──────── MATERIAL FOR THE TASK ────────

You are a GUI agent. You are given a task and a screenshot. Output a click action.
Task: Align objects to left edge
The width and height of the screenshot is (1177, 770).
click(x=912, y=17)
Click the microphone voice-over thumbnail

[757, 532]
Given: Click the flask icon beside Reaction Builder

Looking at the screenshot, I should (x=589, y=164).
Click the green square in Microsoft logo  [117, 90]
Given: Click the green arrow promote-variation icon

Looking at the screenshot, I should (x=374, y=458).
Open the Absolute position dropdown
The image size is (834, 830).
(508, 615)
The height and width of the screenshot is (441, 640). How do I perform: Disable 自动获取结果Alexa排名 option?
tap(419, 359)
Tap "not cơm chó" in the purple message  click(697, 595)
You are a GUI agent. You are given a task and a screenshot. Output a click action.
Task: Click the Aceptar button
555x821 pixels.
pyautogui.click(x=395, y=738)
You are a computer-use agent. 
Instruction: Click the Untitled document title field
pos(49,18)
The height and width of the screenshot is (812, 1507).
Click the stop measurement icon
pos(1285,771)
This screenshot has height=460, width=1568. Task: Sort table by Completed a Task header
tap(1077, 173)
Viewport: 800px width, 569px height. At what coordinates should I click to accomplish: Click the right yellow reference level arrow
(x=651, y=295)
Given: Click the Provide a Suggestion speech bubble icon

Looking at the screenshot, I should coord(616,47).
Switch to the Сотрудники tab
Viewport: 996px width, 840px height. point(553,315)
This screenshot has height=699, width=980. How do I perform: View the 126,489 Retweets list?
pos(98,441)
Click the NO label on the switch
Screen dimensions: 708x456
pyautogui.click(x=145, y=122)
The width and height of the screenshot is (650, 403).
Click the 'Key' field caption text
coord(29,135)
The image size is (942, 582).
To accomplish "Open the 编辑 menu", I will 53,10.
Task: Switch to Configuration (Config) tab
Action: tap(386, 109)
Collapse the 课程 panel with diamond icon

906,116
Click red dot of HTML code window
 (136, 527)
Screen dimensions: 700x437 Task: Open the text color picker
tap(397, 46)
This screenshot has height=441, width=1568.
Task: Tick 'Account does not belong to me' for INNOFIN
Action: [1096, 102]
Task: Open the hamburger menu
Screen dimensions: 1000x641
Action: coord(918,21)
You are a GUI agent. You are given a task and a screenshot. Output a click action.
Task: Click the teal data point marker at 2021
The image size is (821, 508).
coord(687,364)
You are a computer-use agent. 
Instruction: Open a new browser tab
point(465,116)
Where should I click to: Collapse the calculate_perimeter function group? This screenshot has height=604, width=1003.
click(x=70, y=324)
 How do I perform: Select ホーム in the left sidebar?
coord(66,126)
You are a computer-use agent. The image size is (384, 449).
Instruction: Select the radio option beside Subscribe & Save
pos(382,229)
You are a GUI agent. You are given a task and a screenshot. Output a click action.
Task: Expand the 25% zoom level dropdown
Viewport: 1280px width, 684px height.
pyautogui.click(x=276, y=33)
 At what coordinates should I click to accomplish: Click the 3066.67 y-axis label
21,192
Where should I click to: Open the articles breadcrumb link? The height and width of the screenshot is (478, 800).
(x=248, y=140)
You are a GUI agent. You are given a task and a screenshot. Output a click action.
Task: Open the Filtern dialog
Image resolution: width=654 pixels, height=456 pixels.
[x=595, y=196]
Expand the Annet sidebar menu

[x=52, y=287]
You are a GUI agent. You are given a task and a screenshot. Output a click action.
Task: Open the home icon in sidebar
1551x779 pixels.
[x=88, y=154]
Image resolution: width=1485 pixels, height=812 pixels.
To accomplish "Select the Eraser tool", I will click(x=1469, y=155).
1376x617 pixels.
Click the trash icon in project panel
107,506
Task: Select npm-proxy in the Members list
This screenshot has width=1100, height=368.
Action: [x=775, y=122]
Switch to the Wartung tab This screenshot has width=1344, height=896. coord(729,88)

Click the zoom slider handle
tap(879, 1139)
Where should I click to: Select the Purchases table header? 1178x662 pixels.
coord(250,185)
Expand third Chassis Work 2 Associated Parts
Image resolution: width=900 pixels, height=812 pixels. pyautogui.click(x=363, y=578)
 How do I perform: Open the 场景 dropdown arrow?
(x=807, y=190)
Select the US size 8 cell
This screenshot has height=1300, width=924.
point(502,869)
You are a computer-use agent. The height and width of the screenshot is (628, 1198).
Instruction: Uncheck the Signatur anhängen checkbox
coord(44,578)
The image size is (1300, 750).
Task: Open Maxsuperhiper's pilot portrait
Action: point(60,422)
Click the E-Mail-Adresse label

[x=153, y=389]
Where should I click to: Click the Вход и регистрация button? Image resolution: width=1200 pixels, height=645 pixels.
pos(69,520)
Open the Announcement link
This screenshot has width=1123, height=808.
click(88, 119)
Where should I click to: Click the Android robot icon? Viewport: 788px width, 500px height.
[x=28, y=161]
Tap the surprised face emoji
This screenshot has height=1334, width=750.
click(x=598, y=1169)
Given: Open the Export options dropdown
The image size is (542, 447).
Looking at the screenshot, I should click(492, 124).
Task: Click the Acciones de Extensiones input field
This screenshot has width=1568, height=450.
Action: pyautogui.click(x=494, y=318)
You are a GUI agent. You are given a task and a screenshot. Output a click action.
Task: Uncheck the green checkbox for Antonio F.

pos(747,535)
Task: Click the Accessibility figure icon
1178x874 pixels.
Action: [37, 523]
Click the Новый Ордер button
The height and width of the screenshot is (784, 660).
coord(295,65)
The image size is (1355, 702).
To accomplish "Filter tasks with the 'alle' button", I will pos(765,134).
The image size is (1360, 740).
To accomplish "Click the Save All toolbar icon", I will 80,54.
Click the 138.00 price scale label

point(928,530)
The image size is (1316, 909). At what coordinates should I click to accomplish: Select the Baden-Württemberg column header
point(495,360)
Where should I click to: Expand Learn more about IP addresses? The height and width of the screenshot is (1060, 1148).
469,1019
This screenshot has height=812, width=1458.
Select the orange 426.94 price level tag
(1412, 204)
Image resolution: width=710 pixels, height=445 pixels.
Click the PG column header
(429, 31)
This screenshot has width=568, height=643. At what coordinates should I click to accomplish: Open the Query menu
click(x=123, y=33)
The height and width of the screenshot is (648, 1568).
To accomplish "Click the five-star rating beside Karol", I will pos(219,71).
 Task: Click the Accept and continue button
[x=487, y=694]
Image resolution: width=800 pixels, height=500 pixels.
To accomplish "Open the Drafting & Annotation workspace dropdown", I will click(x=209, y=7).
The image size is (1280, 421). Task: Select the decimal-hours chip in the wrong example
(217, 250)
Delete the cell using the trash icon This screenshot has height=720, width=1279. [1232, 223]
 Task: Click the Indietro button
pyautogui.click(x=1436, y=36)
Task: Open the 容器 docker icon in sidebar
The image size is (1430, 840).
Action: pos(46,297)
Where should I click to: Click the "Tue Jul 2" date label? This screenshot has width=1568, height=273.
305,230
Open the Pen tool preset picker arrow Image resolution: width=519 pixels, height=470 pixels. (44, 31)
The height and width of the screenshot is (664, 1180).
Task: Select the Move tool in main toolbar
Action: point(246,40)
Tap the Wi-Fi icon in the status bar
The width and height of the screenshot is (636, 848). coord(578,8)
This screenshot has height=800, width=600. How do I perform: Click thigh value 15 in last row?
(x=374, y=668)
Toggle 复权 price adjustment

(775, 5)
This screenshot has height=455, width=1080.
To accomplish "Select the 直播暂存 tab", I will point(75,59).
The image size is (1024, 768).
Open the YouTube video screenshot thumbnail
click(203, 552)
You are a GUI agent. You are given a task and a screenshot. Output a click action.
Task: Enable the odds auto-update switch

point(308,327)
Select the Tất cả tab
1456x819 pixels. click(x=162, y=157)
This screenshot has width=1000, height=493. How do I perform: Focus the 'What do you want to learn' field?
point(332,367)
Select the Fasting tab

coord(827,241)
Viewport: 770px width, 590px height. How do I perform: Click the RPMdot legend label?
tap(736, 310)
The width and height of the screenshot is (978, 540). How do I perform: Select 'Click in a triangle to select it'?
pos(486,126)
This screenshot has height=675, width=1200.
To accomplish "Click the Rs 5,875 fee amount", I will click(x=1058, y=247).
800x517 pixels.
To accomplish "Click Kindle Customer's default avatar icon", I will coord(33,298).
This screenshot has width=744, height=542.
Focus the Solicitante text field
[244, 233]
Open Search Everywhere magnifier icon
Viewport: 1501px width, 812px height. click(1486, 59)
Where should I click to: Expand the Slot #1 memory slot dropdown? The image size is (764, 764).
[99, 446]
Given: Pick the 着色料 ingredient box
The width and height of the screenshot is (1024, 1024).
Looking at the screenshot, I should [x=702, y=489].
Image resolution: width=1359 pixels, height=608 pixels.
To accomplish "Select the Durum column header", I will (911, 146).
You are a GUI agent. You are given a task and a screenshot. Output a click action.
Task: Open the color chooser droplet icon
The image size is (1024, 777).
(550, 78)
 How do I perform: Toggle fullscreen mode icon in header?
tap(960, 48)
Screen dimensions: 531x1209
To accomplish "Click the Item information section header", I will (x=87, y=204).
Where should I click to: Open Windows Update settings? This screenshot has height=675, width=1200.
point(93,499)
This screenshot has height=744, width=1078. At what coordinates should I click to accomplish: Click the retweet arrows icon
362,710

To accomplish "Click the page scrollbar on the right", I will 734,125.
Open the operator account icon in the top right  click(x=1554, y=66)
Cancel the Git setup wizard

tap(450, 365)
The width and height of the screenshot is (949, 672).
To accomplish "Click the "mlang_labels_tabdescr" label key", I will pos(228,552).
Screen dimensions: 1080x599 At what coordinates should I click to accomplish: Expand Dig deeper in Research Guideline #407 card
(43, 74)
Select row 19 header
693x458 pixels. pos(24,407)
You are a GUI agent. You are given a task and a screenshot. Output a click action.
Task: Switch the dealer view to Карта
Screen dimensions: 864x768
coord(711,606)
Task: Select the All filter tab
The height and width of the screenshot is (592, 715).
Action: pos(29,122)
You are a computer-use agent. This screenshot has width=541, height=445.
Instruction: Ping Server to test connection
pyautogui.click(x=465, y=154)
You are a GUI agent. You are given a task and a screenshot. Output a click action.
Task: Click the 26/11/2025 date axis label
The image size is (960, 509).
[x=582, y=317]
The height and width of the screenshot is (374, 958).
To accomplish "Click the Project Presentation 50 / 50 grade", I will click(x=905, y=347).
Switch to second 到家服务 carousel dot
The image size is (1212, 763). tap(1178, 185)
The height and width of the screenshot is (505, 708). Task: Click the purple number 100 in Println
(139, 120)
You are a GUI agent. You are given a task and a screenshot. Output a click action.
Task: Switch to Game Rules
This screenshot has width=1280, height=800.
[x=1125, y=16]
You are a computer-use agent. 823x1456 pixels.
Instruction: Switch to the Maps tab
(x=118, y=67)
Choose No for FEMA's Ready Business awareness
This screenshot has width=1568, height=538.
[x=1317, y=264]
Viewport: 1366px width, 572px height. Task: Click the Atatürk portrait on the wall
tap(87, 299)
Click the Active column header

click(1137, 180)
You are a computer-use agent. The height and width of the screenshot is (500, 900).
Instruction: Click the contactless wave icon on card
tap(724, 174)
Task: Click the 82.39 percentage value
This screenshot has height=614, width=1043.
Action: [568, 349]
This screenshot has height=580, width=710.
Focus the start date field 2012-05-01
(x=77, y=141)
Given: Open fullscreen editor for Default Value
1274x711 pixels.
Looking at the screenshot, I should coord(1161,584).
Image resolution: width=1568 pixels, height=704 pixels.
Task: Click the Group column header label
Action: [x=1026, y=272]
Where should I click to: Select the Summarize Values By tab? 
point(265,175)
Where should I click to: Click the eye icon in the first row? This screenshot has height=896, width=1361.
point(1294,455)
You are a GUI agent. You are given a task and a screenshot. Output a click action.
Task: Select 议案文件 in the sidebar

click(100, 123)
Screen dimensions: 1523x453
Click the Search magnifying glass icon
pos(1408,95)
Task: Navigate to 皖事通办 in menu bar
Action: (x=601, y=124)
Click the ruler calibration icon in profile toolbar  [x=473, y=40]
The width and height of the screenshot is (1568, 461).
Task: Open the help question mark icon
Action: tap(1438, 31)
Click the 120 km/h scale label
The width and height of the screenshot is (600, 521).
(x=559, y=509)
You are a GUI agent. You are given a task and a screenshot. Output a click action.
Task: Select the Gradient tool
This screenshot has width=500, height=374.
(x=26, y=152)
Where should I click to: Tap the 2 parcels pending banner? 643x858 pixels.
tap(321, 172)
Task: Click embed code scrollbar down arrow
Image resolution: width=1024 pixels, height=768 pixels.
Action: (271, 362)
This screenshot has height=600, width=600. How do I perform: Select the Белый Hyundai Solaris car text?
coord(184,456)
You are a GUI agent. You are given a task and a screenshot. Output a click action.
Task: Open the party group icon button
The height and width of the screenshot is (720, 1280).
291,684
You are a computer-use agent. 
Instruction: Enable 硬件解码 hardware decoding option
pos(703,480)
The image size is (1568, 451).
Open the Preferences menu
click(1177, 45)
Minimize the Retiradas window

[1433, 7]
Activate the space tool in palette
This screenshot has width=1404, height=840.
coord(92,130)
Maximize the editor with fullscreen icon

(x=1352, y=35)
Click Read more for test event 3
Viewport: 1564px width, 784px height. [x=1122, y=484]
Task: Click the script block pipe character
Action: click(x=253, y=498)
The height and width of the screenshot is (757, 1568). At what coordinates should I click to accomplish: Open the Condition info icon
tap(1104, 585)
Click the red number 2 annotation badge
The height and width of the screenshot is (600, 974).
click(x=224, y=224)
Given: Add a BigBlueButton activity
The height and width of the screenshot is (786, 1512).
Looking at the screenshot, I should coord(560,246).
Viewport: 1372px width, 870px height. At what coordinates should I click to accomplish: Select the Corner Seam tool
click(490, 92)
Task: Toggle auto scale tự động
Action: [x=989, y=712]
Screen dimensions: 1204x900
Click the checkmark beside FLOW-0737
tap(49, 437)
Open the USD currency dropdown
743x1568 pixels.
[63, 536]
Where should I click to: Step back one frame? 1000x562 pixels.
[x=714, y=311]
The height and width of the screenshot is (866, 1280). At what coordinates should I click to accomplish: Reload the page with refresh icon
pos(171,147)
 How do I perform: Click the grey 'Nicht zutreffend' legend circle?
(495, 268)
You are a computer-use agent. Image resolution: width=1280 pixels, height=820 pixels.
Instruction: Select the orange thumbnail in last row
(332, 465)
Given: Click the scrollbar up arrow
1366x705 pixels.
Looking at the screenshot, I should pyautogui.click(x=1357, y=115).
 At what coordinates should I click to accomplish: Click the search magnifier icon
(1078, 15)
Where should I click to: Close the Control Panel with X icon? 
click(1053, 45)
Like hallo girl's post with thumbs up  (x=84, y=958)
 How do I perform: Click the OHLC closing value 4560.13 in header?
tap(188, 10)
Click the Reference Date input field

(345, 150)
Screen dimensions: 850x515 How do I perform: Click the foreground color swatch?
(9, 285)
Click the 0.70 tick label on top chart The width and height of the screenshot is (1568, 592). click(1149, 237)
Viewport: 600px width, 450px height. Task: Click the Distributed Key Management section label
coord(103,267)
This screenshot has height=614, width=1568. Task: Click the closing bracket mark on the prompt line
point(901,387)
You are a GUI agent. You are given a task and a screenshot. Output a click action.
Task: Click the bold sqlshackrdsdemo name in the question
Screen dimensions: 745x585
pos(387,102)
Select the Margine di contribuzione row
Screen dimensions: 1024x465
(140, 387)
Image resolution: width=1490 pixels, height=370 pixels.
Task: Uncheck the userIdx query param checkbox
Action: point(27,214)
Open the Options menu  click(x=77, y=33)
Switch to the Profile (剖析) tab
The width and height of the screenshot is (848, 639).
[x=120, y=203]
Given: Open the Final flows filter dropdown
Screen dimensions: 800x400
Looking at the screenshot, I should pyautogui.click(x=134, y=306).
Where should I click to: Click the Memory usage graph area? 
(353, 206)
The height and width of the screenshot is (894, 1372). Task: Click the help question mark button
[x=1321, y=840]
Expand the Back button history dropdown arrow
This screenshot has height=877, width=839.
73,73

────────

▶ _WHAT THE TASK REQUIRES_: Show every line from the entries above in which the word "scrollbar" appears.

▶ _COMPLETED EXERCISE_:
To accomplish "Click the page scrollbar on the right", I will 734,125.
Task: Click embed code scrollbar down arrow
Given: Click the scrollbar up arrow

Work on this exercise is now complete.